#### Data records ####
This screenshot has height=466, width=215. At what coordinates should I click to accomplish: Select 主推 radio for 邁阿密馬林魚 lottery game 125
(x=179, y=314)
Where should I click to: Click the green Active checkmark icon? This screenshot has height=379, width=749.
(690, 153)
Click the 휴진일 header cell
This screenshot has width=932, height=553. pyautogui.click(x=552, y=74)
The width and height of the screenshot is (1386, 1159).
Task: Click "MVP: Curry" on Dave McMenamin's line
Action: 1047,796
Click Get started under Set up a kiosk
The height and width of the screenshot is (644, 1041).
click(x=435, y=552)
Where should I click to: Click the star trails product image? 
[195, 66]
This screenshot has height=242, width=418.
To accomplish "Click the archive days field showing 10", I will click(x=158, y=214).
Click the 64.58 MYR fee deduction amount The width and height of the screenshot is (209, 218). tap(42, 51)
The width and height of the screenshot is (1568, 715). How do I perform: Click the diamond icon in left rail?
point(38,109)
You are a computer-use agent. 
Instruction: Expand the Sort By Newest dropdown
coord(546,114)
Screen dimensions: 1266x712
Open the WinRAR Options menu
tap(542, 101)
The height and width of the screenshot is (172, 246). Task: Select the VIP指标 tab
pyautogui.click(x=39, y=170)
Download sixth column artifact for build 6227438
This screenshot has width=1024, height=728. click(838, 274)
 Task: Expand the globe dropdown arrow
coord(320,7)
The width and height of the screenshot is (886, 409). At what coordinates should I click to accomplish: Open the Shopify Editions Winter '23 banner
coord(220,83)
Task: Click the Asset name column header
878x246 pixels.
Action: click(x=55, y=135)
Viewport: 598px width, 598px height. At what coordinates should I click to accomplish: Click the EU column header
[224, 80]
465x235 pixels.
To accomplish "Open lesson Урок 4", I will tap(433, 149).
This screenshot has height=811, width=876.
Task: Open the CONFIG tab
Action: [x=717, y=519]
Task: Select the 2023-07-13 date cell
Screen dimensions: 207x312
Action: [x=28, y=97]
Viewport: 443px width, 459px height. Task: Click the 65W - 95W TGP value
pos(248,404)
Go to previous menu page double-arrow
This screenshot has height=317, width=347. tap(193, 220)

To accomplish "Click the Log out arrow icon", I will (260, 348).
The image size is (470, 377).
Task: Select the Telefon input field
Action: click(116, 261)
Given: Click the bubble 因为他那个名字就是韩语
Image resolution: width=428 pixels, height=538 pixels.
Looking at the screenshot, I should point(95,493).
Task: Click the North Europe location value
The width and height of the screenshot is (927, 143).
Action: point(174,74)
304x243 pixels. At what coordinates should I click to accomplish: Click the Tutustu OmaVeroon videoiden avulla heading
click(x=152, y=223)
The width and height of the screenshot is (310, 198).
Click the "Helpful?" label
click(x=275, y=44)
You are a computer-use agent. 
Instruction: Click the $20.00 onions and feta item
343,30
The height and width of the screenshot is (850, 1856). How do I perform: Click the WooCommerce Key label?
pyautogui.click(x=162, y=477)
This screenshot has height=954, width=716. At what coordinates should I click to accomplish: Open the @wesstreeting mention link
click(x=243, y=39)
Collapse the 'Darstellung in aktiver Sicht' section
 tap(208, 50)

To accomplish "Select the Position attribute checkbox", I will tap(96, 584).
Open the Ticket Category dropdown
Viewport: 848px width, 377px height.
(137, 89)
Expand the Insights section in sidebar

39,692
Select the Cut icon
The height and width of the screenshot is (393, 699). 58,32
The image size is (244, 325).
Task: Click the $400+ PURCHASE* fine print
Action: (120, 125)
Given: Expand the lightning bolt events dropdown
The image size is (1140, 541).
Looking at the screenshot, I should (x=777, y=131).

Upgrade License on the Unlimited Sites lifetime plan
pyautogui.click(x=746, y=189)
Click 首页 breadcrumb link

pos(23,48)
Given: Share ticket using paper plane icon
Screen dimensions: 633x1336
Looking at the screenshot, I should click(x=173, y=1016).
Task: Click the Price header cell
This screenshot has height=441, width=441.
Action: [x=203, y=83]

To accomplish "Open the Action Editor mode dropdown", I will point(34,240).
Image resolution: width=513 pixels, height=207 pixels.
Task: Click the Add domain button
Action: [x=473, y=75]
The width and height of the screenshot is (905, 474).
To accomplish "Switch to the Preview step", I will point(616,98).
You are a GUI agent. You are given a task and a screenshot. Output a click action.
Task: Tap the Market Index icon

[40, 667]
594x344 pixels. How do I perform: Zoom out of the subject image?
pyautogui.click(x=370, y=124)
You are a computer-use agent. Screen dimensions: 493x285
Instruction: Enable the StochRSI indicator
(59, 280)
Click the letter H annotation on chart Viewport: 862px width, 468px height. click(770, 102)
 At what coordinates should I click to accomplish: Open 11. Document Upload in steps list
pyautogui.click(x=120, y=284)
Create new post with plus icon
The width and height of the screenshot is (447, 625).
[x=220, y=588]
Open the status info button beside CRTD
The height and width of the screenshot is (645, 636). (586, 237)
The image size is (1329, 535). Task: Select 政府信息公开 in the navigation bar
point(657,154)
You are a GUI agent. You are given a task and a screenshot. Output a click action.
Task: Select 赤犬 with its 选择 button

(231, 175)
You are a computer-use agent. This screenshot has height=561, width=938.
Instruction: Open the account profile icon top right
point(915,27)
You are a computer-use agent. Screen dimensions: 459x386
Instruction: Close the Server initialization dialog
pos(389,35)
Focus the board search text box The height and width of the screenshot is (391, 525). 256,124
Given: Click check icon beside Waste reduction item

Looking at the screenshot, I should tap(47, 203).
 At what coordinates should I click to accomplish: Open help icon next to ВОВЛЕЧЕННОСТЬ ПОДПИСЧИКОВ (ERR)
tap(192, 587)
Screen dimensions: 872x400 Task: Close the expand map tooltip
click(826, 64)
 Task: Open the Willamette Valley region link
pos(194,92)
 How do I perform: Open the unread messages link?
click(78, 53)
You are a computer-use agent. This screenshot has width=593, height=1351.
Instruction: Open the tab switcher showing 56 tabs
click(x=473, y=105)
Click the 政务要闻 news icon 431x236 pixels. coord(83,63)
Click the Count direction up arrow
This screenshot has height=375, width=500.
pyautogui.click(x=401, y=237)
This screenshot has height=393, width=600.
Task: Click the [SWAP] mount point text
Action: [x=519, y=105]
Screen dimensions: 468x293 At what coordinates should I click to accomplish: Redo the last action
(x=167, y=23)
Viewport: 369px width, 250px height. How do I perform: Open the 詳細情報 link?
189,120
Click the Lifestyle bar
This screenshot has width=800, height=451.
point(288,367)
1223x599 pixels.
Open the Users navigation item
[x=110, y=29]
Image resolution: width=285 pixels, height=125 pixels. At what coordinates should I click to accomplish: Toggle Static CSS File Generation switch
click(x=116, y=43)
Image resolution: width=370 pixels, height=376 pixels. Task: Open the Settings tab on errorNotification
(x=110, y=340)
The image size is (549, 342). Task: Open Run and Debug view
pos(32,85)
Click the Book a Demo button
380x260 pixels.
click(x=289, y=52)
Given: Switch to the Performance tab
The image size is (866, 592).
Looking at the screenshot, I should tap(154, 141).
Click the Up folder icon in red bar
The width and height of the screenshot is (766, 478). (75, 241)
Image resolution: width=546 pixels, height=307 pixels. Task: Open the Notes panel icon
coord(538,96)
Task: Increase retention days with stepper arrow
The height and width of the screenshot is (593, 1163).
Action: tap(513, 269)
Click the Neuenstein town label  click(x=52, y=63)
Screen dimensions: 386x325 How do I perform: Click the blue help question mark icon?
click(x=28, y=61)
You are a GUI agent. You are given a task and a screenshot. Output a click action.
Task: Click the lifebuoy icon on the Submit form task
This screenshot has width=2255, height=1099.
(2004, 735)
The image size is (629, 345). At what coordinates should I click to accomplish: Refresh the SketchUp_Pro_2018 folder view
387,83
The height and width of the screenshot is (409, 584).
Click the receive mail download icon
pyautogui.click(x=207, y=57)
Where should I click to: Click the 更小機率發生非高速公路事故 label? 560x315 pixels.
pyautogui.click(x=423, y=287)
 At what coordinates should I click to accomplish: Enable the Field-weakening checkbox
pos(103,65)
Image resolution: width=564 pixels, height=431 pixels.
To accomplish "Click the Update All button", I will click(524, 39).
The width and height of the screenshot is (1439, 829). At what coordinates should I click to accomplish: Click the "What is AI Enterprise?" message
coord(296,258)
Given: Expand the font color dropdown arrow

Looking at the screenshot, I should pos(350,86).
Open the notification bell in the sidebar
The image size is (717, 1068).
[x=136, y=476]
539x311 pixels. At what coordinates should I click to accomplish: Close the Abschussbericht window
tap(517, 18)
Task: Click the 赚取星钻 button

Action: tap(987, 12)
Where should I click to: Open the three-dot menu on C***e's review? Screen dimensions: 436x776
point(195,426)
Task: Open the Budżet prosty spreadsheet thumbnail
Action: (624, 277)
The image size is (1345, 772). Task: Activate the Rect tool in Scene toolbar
####
Which of the lines above carry the string "computer"? Copy every one.

**Exercise solution:**
You are a computer-use agent. 
You are a computer-use agent. 
You are a computer-use agent. Screen dimensions: 493x285
You are a computer-use agent. This screenshot has height=561, width=938.
You are a computer-use agent. Screen dimensions: 459x386
You are a computer-use agent. This screenshot has width=593, height=1351.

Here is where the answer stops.